Vienna Initiative: What did we learn?
Gunter Deuber
Connecting the dots between macro & markets | Head of Raiffeisen Research
The Vienna Bank Coordination Initiative ("Vienna Initiative") is currently celebrating its 10th anniversary (see also a Discover CEE post). It is a pleasure and honor that the long-standing and established CEE banking sector coverage at Raiffeisen RESEARCH (CEE Banking Report) and cooperation with key stakeholders (including Deborah Revoltella from the EIB) resulted now in an interesting joint contribution by Rachel Epstein (a leading US expert on European banking sectors at the University of Denver, author of "Banking On Markets: The Transformation Of Bank-State Ties In Europe And Beyond") and myself in the EIB's latest work on the Vienna Initiative.
Rachel's and my key conclusions are the following: “[…] The experience of the VI (Vienna Initiative) has shown that effective banking sector crisis management requires a certain alignment of interest between the public and private sectors.
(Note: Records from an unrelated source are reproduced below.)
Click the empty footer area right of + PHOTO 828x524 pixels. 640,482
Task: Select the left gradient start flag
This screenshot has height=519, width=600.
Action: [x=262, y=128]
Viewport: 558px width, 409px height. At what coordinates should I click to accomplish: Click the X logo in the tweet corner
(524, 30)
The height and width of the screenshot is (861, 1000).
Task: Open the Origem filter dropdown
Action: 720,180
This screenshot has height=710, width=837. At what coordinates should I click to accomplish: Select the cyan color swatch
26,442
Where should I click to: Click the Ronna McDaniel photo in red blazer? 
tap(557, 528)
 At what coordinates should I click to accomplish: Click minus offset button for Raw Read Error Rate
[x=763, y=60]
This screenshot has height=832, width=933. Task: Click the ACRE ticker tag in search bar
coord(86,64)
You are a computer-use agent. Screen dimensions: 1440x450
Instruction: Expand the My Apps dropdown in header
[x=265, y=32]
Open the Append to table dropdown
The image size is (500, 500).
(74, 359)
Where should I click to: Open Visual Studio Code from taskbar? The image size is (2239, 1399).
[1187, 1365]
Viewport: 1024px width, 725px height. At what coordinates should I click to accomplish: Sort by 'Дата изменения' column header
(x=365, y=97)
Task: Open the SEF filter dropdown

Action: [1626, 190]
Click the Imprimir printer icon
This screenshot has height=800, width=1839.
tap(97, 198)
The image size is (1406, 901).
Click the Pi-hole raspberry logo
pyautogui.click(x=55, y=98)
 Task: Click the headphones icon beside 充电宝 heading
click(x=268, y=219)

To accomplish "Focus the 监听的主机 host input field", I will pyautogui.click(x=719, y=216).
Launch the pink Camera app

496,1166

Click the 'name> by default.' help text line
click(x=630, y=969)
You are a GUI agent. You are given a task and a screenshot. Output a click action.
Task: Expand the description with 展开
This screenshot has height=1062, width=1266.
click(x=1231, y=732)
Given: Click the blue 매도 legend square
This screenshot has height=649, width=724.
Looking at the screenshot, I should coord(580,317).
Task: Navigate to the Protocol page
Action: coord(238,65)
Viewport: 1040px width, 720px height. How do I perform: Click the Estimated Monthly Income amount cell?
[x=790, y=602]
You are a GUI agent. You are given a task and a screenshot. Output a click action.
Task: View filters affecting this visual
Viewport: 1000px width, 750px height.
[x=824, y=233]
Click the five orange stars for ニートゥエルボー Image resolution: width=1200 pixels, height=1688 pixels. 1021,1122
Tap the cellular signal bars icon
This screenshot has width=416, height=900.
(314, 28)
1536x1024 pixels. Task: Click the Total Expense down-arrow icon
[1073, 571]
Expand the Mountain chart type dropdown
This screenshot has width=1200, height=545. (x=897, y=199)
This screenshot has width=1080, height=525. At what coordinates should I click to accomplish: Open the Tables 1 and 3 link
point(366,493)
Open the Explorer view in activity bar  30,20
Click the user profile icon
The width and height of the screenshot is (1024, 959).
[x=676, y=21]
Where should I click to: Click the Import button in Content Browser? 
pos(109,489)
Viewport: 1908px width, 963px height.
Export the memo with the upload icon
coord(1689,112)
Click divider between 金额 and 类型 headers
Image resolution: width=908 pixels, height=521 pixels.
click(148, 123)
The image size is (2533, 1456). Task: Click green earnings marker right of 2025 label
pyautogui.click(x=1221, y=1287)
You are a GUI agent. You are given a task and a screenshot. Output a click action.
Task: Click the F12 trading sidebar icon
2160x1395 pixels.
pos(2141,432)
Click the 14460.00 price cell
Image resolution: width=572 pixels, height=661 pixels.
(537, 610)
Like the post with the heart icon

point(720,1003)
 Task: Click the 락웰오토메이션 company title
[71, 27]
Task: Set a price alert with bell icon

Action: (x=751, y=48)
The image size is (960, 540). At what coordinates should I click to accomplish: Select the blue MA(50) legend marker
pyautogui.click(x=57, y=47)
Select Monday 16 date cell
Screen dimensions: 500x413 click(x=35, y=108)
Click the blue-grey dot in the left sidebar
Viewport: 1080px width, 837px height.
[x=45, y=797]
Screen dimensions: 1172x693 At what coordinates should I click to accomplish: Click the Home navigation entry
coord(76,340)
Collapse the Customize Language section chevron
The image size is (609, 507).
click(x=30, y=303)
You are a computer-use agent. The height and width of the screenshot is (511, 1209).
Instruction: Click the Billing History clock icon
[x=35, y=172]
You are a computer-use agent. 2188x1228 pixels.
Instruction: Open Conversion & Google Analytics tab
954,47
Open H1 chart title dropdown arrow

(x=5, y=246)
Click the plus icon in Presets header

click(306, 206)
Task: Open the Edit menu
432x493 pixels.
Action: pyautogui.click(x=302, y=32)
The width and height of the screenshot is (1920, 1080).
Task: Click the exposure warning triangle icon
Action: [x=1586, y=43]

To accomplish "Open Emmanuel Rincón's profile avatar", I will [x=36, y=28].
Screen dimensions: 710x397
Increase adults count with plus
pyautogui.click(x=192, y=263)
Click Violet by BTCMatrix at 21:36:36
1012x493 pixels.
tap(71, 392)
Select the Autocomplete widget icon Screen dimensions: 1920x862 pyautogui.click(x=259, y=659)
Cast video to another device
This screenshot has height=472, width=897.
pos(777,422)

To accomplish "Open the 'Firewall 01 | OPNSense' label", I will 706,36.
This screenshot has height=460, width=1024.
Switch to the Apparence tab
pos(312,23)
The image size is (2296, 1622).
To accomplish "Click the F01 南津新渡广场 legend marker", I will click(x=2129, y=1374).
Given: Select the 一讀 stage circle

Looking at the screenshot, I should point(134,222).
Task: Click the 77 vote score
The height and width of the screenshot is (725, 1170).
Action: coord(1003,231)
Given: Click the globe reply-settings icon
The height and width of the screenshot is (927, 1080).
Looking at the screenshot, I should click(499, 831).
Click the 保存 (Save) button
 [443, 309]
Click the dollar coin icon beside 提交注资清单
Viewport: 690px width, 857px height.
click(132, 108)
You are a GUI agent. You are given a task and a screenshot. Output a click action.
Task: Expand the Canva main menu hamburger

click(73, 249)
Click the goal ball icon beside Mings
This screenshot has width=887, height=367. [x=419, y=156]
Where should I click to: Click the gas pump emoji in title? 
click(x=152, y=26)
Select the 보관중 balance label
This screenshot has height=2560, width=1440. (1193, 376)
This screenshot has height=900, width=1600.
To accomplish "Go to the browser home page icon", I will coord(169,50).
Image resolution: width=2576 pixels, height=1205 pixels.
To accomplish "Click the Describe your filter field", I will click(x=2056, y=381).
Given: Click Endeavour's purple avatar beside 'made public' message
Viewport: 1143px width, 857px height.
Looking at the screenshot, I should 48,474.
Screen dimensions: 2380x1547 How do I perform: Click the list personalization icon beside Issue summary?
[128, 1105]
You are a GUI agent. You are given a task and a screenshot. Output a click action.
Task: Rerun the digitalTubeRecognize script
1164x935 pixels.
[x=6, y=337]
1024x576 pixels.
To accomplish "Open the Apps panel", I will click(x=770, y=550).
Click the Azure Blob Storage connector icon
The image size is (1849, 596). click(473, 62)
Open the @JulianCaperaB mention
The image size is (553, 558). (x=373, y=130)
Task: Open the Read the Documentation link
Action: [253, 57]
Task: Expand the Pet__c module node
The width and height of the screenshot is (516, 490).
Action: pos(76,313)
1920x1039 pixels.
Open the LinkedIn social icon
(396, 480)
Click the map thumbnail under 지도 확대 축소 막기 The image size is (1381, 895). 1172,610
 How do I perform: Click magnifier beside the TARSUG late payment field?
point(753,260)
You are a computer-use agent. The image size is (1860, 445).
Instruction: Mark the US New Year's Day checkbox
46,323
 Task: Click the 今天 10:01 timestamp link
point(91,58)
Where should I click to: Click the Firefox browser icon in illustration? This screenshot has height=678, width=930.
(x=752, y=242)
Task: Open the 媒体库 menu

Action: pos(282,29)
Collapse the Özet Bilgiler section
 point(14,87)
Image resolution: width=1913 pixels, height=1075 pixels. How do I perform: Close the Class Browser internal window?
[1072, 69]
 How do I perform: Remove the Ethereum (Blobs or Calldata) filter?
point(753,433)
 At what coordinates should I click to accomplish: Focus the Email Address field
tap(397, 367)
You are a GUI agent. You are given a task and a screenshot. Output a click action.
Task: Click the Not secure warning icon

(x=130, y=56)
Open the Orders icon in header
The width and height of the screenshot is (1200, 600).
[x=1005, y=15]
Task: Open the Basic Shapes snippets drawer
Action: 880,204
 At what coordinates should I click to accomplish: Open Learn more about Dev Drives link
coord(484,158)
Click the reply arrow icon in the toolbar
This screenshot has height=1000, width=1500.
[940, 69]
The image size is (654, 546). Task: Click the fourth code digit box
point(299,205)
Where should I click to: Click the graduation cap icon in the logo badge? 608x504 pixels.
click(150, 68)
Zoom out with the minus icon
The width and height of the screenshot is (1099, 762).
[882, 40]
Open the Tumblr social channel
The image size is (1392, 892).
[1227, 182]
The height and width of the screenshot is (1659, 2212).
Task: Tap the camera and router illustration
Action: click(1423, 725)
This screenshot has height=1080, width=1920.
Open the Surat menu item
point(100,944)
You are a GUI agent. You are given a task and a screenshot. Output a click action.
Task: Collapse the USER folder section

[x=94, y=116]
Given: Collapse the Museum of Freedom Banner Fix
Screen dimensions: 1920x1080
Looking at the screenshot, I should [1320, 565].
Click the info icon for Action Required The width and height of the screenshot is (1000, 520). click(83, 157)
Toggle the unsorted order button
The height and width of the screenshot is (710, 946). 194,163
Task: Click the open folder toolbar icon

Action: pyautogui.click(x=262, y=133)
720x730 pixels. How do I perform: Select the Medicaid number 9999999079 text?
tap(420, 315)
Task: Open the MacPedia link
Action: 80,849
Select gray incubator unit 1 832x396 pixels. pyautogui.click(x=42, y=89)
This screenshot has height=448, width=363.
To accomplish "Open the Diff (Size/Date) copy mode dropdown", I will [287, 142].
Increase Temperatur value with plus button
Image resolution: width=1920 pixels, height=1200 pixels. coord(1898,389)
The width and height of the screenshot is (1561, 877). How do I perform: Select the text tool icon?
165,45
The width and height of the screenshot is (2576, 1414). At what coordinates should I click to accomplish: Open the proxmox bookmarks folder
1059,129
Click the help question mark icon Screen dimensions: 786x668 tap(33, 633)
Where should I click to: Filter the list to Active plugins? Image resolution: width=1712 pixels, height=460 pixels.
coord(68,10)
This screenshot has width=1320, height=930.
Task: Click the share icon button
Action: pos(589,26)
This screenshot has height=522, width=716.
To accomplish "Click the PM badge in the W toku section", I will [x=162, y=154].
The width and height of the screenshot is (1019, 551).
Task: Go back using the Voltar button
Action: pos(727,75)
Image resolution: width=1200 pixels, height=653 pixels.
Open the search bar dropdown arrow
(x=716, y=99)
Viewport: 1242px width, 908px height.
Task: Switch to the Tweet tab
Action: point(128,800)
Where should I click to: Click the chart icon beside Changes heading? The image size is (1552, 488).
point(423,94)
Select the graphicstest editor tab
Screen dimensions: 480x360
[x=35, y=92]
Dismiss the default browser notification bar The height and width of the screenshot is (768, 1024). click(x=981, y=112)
Such an alignment could be supported by deep equity-based banking sector integration that transcends national thinking in the banking sphere. […] Such an integrated market may bring a degree of individual or systemic risk concentration. However, the VI framework has shown that such risk concentration does not necessarily increase financial instability risks if and when effective crisis management is able to meet the long-term interests of all relevant actors in the public and private sector.”